• _Assigned task_
Return exactly the lines of the data below, from the one that contains "This screenshot has width=835, height=518." through the final line, and leave out every picture.

• _Data to process_

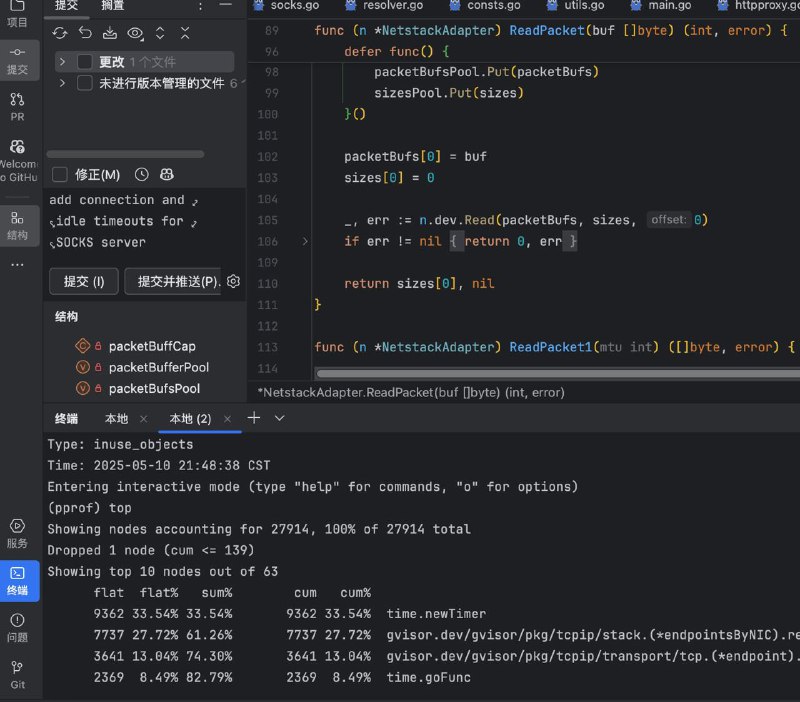
Task: Expand the 更改 changes tree node
Action: coord(62,62)
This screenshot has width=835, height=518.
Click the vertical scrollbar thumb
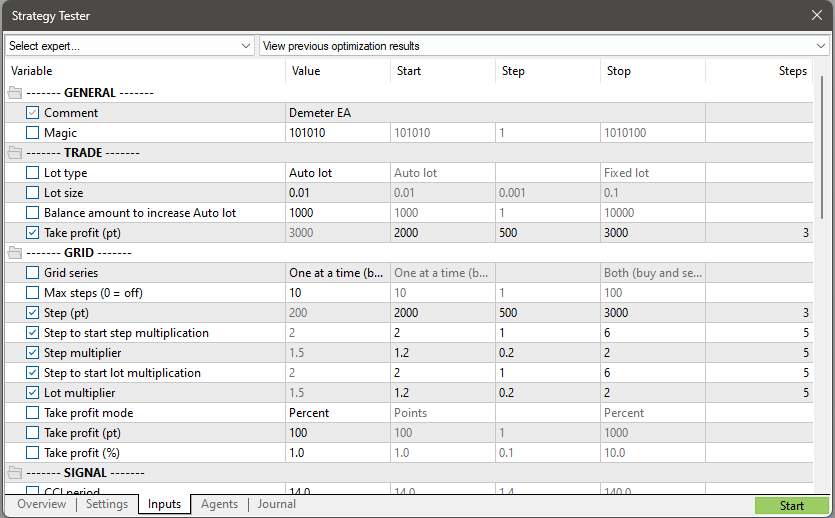[x=822, y=147]
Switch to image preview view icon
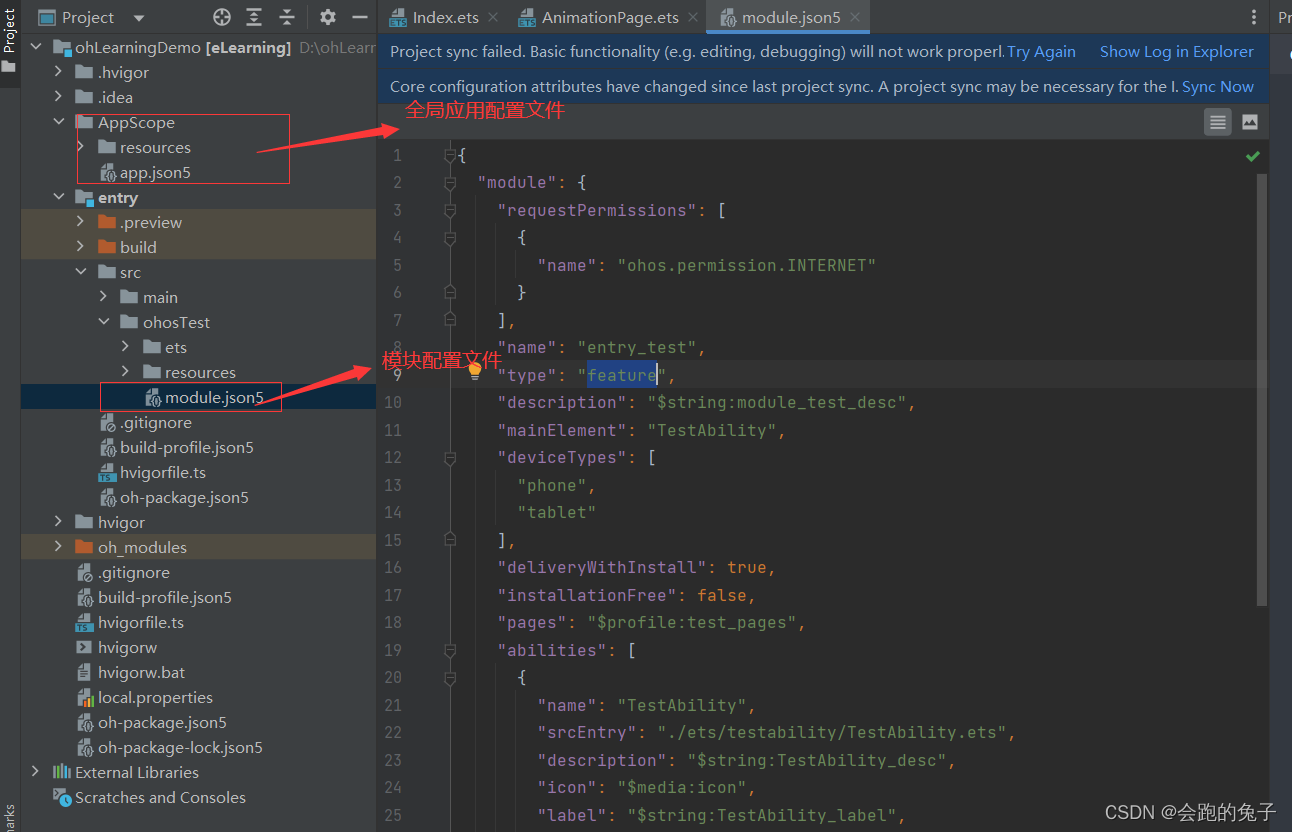This screenshot has height=832, width=1292. [1250, 122]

• _Response for this exercise_
This screenshot has width=835, height=518.
Click the vertical scrollbar thumb
[x=822, y=147]
Switch to image preview view icon
This screenshot has height=832, width=1292. [1250, 122]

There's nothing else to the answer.